══ RECORDED DATA ══

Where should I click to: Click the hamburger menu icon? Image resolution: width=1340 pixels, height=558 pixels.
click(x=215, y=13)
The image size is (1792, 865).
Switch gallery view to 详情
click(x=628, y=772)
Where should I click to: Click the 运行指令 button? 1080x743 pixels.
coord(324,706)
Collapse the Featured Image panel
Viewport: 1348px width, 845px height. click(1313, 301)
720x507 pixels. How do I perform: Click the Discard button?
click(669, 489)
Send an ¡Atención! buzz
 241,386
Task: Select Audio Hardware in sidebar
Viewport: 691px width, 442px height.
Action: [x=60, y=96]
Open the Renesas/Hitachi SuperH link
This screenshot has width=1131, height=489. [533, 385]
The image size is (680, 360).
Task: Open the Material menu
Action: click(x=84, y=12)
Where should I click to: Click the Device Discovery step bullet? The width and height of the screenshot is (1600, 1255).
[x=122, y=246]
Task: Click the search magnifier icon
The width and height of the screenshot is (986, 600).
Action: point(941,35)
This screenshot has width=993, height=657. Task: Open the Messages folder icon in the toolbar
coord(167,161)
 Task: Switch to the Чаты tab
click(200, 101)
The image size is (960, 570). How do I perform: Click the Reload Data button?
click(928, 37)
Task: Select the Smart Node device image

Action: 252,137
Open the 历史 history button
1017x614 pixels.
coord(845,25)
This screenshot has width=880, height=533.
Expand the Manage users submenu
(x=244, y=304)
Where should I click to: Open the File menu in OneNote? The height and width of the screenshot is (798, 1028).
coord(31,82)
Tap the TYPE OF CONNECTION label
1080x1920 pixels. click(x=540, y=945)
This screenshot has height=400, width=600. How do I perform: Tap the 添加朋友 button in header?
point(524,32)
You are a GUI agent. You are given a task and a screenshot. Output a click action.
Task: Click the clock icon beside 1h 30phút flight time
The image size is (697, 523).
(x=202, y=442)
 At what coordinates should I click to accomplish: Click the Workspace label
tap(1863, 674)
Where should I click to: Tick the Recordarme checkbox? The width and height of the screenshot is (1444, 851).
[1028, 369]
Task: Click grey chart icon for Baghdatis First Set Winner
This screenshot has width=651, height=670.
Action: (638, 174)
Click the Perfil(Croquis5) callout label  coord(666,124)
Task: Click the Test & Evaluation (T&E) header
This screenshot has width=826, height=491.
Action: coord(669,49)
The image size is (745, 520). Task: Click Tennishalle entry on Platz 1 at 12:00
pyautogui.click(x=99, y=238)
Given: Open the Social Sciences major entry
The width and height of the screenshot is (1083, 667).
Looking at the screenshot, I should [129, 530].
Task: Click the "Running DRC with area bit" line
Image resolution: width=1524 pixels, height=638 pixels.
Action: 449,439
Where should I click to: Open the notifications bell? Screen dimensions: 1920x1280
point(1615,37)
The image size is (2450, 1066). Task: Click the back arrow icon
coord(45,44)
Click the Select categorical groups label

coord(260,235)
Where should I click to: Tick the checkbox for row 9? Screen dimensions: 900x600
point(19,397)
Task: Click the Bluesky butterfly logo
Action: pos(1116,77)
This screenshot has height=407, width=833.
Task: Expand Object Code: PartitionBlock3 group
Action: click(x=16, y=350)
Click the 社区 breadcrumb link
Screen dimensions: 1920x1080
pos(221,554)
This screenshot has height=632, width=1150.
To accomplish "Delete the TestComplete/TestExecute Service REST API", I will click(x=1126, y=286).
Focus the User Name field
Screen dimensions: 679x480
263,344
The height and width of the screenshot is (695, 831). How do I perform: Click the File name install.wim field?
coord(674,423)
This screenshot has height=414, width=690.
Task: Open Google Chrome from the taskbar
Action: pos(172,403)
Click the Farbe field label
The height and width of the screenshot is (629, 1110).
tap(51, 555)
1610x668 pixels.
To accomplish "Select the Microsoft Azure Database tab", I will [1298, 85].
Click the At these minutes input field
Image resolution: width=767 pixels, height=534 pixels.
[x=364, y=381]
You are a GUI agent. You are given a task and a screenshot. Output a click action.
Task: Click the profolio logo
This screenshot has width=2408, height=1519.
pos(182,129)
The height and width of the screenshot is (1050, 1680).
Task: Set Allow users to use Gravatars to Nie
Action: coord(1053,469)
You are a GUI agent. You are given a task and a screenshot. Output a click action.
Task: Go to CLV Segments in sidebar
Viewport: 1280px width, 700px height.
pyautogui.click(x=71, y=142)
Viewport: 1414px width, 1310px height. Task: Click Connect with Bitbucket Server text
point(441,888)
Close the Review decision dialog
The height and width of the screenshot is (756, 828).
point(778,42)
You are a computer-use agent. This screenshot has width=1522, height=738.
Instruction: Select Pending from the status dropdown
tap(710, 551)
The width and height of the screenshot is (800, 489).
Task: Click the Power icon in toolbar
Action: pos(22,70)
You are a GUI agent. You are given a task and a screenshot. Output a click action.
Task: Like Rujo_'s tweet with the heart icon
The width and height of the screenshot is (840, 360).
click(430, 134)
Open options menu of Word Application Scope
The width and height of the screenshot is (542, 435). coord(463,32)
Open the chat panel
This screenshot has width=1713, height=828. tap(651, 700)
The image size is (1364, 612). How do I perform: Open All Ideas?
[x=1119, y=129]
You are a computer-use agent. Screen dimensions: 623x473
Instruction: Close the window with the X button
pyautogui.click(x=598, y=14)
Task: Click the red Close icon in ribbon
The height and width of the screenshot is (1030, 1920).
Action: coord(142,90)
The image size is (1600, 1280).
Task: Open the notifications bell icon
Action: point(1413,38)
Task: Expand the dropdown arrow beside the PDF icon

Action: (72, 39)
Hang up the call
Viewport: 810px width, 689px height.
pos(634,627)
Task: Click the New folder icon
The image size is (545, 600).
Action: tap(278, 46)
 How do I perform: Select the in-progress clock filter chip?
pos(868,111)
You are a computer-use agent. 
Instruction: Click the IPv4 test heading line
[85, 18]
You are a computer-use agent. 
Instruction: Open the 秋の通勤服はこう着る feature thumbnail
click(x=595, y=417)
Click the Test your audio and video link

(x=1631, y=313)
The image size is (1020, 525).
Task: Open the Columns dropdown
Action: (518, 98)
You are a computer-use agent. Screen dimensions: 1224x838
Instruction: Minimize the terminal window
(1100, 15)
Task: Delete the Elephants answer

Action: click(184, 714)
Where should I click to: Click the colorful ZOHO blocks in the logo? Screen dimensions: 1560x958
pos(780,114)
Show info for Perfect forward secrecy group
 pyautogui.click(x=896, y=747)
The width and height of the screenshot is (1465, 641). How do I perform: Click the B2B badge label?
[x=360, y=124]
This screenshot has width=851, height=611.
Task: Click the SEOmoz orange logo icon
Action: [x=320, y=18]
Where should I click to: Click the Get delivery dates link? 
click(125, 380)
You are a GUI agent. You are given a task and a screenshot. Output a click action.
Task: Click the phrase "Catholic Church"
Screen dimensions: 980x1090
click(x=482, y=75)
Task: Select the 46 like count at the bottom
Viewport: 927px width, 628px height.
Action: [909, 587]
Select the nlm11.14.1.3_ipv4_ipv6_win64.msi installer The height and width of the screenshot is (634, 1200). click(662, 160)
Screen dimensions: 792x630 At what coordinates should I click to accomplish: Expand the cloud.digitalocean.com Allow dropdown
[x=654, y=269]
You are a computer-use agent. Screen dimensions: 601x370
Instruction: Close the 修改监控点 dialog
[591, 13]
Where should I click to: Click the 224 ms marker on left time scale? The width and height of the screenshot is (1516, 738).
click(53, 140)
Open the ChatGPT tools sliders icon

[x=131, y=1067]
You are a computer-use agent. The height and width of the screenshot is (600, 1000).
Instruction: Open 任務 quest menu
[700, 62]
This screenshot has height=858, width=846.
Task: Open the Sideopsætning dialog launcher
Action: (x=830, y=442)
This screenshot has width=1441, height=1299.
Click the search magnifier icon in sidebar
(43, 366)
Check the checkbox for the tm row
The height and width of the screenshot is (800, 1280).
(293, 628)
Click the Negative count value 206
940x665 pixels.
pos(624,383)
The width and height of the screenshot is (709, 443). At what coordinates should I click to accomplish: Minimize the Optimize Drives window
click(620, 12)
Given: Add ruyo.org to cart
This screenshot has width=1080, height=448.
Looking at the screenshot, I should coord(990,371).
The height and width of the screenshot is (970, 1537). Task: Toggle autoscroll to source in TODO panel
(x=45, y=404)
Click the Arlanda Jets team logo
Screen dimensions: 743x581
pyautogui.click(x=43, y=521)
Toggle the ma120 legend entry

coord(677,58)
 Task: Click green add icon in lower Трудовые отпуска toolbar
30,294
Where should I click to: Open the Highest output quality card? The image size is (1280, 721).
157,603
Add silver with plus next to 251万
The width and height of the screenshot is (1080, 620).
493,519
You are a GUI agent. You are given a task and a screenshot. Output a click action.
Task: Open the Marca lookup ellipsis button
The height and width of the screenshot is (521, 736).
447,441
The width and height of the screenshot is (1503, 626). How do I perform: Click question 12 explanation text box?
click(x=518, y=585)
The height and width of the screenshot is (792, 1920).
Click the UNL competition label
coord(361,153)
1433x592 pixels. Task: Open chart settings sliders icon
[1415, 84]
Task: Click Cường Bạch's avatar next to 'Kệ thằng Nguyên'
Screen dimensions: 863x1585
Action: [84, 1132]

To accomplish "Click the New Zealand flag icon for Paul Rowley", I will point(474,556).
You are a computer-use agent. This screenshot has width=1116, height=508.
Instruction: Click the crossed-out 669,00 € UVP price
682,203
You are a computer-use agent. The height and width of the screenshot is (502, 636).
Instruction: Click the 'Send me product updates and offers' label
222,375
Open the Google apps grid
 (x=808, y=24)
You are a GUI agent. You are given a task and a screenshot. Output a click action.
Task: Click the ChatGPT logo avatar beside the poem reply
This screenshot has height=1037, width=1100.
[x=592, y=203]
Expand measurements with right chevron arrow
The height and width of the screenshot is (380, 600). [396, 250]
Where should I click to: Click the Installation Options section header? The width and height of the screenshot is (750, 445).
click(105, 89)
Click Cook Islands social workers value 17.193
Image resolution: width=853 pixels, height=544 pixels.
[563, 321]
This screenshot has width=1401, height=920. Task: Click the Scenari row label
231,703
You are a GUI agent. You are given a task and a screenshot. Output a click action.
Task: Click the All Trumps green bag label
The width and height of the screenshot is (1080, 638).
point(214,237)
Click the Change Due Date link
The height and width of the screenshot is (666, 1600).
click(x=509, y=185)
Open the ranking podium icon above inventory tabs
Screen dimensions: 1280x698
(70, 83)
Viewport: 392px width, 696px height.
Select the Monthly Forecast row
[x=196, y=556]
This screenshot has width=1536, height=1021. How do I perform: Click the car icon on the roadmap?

═══

PROBLEM: Say how many lines of the listing above include the word "will", giving the number alone.

COMPLETED EXERCISE: 3